Lillian Barber, then 43, was the only person to die in the last smallpox outbreak in the United States, which infected eight known victims in the Rio Grande Valley in 1949.
The survivors are now retired pastors, tractor salesmen, grandmothers and grandfathers. For decades, their names were shrouded in aliases appearing in medical literature.
"I wish it was someone else's memory," said Billie Raney, 73. "But at least we're willing to talk about it and make people aware."
Since September 11, the disease that was declared eradicated has emerged as possible terrorists' threat. The U.S. House of Representatives has passed a $2.9 billion bioterrorism response package and the Senate is considering an even bigger package. The House bill includes $1 billion to expand national stockpiles of medicine and vaccine.
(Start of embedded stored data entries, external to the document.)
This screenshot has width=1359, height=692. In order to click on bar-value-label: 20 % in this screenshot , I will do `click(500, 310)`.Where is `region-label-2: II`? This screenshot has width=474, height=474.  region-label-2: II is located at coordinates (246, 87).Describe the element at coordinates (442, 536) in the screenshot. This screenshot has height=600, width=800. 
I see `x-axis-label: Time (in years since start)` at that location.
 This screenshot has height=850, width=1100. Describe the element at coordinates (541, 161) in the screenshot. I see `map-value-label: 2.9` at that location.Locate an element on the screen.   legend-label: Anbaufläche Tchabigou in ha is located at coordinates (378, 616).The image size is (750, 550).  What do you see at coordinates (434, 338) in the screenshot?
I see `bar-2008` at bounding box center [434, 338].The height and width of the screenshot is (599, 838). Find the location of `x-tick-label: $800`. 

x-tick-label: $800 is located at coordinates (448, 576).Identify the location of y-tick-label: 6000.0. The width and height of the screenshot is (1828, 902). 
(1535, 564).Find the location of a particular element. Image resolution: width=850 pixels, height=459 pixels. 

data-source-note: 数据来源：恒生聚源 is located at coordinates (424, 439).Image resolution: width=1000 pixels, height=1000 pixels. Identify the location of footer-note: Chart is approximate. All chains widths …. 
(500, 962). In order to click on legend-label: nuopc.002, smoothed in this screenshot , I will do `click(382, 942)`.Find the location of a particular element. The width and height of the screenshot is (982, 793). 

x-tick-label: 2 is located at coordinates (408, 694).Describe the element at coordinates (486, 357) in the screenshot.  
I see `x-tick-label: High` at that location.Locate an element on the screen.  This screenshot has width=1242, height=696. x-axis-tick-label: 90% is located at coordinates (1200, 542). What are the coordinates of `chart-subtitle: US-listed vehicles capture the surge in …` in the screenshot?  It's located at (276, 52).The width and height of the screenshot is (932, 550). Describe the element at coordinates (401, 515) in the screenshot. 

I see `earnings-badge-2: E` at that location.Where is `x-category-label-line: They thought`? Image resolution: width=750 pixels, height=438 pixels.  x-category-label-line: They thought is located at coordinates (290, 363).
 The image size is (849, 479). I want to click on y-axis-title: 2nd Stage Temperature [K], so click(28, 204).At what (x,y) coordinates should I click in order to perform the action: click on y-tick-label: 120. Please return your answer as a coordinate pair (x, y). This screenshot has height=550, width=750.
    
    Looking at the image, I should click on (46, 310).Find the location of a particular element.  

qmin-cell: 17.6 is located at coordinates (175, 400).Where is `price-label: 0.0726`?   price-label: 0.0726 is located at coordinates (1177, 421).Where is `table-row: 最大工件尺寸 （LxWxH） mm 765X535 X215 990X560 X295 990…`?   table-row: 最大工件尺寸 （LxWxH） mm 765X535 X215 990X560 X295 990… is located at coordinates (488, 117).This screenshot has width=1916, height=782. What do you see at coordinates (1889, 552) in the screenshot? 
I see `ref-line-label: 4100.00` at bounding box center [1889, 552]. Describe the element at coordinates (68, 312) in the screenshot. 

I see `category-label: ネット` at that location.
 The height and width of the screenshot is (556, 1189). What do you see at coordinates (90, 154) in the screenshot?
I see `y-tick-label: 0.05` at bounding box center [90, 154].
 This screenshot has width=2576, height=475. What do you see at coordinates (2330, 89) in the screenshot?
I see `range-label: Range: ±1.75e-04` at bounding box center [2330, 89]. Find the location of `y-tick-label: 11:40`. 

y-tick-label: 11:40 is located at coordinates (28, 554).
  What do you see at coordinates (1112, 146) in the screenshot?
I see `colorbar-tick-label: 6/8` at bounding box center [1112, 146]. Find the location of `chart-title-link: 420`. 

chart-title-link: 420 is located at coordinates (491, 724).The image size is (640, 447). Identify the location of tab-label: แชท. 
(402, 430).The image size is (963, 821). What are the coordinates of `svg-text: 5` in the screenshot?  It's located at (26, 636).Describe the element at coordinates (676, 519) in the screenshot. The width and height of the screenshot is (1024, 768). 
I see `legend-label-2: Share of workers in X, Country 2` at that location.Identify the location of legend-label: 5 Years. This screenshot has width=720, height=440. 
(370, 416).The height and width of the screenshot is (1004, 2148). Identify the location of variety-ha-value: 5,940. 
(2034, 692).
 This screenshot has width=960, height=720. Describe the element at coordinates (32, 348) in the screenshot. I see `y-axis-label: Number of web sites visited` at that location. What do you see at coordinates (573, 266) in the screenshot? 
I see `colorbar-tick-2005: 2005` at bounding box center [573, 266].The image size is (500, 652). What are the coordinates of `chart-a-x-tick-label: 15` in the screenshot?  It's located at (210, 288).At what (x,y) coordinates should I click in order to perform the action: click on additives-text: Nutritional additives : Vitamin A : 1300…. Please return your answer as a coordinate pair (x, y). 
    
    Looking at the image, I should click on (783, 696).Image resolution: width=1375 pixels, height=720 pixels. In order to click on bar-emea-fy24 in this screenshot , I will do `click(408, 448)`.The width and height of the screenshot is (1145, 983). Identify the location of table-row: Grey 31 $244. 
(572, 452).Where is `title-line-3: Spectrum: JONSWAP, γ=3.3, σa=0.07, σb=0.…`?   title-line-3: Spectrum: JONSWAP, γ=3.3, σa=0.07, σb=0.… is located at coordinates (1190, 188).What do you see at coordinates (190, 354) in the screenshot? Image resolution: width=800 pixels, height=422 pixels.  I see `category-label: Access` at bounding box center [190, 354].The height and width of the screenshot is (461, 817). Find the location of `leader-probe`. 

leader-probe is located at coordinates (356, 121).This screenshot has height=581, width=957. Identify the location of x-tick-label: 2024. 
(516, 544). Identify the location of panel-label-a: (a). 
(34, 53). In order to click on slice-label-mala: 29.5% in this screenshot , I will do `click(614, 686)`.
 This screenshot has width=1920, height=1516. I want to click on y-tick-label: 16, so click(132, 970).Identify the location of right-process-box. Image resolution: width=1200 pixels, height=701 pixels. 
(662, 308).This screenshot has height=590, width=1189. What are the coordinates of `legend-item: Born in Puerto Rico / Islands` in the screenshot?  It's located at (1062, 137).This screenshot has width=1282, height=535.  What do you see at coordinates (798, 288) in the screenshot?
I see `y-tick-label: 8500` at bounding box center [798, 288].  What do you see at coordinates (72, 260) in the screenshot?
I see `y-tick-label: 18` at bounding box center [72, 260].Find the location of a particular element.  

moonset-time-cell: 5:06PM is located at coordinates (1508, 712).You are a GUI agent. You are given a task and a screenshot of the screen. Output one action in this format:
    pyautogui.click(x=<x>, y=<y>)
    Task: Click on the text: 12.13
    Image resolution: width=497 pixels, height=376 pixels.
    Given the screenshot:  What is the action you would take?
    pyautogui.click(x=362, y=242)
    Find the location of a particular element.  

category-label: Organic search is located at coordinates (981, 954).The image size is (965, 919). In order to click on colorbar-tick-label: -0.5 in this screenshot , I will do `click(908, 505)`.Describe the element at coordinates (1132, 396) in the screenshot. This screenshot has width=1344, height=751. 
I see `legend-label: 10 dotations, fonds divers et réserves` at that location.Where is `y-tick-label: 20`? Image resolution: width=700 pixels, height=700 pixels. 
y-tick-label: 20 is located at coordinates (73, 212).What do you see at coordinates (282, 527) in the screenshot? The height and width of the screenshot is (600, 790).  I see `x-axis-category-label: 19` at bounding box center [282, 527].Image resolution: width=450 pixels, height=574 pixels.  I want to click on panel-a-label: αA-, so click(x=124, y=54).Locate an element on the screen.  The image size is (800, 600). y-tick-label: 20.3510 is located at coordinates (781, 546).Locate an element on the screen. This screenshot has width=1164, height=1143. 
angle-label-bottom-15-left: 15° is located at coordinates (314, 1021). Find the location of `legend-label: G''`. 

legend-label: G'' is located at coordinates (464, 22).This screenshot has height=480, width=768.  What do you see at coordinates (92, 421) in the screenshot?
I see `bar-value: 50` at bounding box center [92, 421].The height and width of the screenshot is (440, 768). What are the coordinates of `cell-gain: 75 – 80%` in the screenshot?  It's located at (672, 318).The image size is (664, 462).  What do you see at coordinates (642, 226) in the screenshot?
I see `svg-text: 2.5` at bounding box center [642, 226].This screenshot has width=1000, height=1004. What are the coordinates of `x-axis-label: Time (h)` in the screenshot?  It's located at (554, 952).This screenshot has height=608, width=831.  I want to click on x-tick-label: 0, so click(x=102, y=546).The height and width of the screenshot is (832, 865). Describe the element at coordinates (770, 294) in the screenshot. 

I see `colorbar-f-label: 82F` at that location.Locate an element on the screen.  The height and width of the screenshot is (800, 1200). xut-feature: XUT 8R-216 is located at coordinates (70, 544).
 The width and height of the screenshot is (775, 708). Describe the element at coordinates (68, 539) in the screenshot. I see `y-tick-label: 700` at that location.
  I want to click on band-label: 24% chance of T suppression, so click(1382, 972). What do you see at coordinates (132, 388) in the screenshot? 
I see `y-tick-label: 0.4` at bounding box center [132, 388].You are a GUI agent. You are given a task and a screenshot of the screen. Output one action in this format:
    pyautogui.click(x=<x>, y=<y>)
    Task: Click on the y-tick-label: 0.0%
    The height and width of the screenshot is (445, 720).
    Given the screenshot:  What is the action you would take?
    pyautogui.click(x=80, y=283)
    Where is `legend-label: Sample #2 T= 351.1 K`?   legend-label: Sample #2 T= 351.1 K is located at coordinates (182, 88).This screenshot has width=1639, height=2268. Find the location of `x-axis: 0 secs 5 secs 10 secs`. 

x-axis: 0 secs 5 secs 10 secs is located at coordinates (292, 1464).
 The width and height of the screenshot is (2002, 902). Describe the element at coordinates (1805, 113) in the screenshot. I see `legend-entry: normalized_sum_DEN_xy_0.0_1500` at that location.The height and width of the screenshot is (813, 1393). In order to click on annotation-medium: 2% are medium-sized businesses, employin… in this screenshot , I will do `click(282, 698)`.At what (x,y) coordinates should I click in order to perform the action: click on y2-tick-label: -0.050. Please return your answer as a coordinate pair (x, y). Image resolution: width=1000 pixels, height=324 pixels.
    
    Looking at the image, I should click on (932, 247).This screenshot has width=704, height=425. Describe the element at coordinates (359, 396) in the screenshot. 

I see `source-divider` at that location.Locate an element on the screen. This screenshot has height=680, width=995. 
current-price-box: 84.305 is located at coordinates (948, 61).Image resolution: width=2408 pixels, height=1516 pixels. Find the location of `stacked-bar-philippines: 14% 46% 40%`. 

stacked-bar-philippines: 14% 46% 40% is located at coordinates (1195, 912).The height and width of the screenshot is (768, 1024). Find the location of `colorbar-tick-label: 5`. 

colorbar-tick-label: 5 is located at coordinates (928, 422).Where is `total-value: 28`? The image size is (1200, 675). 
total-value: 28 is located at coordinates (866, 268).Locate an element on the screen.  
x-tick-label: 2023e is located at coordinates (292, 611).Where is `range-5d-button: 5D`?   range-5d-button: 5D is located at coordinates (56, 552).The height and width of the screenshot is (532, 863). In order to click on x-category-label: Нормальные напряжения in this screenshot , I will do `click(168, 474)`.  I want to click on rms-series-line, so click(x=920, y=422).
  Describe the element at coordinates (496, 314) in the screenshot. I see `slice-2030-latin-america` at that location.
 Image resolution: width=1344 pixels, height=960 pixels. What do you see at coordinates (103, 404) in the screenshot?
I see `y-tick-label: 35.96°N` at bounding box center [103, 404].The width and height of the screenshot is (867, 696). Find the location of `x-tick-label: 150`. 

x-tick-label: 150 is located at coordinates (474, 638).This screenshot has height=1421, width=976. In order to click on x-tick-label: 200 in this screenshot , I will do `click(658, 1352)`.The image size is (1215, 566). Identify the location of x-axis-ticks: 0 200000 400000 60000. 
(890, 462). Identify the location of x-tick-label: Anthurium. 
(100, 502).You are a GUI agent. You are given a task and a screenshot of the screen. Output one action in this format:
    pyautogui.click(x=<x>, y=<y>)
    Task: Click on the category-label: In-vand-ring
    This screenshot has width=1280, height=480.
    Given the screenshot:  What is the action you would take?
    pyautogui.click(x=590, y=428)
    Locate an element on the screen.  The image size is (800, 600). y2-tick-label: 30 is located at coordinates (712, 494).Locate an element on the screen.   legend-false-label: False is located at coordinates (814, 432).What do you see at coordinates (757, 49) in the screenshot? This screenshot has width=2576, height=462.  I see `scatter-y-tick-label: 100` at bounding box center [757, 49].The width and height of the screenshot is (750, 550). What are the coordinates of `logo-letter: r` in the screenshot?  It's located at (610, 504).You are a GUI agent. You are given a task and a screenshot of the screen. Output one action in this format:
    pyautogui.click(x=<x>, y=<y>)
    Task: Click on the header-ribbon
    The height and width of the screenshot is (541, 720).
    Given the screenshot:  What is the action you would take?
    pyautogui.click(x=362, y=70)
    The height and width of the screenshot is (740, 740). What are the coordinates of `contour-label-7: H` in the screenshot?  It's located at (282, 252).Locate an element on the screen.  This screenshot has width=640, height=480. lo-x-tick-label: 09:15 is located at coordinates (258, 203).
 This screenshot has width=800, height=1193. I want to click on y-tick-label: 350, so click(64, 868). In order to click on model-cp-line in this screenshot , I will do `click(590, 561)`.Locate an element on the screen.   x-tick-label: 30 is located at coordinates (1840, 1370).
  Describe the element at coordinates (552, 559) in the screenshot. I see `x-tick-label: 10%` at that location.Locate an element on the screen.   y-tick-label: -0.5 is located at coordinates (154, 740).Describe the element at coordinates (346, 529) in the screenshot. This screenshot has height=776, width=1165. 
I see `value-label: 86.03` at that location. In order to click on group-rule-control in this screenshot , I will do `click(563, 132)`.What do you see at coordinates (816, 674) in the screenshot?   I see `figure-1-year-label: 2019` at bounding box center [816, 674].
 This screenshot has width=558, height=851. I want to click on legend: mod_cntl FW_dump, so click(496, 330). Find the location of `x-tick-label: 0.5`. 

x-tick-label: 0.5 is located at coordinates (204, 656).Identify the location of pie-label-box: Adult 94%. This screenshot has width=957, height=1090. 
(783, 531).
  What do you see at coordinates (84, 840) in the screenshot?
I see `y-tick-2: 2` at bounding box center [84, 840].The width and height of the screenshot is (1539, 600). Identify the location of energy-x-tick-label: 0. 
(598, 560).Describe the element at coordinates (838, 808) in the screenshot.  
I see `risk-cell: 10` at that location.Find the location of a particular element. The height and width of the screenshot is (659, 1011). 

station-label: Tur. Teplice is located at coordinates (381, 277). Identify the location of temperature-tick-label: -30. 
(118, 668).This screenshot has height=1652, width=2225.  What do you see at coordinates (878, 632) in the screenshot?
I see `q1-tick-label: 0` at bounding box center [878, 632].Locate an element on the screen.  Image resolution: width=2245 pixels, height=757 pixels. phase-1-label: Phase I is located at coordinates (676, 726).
President Bush has proposed buying 300 million doses of smallpox vaccine - one for every American.
According to the U.S. Centers for Disease Control and Prevention in Atlanta, Georgia, a single case of smallpox anywhere in the world would be considered a global health threat. When the routine vaccinations ceased in 1972, some members of the Barber family questioned doctors and school officials.
"We believed that smallpox vaccinations never should have been stopped," Billie Raney said. "None of the grandchildren even received it. Of course, we knew the severity of the disease."